Segundo o STF, a medida foi submetida a avaliações técnica e orçamentária e segue modelo adotado por outros tribunais e conselhos superiores. O valor será definido conforme o cargo, o nível de responsabilidade e a especialização exigida para a função.
A Corte afirma que a gratificação estará submetida ao teto constitucional, atualmente de R$ 46,3 mil mensais, equivalente ao salário dos ministros do STF. A resolução também impede que o benefício seja utilizado para recompor valores que deixaram de ser pagos porque o servidor já havia atingido o limite remuneratório.
Os recursos serão pagos com dotações do próprio orçamento do tribunal. Não haverá valores retroativos. Os efeitos financeiros começam somente após a publicação da resolução.
A criação da GAACTA ocorre após o Supremo limitar e suspender o pagamento de verbas indenizatórias, os chamados “penduricalhos”, para magistrados e membros do Ministério Público. A Corte fixou o teto global de pagamentos extras em 35% do subsídio dos ministros, atualmente em R$ 46.366,19, além de proibir vantagens sem previsão legal expressa.
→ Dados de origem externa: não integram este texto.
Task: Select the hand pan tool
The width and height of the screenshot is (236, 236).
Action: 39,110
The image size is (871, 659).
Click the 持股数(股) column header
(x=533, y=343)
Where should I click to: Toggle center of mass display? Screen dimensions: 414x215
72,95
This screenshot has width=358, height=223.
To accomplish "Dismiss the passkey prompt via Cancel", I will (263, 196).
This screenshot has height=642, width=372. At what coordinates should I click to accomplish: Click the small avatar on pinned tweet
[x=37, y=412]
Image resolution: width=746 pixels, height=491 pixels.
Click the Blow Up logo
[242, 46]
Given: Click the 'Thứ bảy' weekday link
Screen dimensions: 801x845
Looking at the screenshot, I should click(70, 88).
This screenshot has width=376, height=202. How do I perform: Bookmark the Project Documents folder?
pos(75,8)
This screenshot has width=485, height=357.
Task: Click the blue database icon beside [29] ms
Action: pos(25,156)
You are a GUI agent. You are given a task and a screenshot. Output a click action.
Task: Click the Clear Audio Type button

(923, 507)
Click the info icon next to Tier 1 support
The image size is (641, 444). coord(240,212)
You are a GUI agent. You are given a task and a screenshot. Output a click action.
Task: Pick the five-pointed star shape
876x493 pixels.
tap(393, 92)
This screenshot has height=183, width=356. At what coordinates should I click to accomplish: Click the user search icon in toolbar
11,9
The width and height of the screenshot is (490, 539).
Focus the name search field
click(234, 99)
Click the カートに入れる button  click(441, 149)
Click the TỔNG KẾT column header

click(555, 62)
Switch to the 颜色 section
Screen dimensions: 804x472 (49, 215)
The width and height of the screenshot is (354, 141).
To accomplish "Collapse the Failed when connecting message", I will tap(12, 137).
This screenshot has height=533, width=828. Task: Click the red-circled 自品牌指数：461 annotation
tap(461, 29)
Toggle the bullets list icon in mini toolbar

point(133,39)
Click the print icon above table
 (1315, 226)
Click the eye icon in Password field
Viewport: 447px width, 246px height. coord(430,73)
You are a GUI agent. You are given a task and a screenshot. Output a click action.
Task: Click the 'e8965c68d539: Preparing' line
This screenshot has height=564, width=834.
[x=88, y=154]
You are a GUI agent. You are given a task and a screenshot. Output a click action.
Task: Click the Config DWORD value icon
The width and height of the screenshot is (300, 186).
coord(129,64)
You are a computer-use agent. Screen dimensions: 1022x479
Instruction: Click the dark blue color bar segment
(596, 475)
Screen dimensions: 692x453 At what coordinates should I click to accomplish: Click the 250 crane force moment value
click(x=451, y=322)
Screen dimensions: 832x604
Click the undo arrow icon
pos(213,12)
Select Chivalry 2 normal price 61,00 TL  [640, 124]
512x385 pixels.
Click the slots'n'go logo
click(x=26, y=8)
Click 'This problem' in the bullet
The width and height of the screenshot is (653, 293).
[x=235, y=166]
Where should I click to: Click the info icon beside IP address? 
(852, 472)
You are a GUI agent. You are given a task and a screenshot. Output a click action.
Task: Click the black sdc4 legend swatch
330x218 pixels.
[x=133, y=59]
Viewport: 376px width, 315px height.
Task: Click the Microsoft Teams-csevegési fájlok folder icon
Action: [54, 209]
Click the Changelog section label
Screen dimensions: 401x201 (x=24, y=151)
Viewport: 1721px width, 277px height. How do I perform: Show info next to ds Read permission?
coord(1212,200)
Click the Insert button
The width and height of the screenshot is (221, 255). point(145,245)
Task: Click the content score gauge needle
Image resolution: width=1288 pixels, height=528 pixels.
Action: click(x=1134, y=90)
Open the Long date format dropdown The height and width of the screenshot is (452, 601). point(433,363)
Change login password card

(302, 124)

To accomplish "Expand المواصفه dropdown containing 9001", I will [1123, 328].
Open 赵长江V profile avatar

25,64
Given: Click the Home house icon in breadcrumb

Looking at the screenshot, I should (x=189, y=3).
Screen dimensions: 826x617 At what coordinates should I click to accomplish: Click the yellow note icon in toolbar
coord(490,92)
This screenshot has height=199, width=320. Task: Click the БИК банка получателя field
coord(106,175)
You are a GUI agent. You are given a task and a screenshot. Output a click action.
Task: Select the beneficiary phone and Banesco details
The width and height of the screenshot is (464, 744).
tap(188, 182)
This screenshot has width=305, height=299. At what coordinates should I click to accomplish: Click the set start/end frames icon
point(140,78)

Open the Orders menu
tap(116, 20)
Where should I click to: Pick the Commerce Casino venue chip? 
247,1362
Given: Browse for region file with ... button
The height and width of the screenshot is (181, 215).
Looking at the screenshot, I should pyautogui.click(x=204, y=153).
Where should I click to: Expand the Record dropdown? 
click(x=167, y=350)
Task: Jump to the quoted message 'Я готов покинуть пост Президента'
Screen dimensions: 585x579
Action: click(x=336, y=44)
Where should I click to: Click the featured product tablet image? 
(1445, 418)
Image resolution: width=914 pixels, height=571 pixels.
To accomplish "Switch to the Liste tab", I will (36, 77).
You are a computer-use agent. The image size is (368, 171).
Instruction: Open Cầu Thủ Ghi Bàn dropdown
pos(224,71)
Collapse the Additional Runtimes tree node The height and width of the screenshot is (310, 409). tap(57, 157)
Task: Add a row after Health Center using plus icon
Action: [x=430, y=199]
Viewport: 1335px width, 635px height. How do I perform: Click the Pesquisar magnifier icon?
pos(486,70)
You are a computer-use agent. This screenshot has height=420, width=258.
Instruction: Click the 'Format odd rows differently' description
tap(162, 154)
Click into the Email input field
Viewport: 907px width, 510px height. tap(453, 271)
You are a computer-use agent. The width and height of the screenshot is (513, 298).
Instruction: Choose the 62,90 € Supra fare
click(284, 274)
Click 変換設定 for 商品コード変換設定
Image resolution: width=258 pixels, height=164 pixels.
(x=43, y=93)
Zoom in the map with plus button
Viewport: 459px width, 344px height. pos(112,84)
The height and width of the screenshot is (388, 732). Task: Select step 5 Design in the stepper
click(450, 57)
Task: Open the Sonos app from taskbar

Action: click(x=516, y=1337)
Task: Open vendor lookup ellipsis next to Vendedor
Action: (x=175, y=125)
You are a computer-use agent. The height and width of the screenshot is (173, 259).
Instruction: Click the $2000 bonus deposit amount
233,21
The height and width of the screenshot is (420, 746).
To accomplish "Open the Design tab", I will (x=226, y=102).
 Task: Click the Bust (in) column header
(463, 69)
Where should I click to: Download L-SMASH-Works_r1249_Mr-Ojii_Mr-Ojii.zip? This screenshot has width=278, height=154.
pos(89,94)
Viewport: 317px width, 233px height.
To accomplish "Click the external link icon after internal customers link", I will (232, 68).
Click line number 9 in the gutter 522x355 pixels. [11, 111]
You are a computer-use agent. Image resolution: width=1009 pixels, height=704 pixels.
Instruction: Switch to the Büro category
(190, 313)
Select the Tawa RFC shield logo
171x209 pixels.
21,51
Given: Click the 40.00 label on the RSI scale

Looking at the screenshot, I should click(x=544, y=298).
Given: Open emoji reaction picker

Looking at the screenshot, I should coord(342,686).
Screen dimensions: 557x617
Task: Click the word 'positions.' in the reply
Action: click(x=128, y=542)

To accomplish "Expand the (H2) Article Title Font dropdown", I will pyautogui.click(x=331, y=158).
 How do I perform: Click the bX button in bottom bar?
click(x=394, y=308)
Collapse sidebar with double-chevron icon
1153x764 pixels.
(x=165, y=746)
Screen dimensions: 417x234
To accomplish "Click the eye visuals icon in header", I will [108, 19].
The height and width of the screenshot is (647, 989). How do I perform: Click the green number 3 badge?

O Supremo, porém, sustenta que a nova gratificação não está abrangida pelas decisões recentes da Corte sobre parcelas de caráter indenizatório destinadas a magistrados e membros do Ministério Público.
“A GAACTA não se enquadra nas situações alcançadas pelas decisões recentes desta Corte relativas a parcelas de caráter indenizatório destinadas a membros da Magistratura e do Ministério Público”, afirmou o tribunal.
De acordo com o STF, a diferença está na natureza do benefício. A nova gratificação integra a remuneração dos servidores e, por isso, está sujeita ao teto constitucional. Já as decisões recentes tratam de verbas classificadas como indenizatórias, que historicamente ficavam fora desse limite.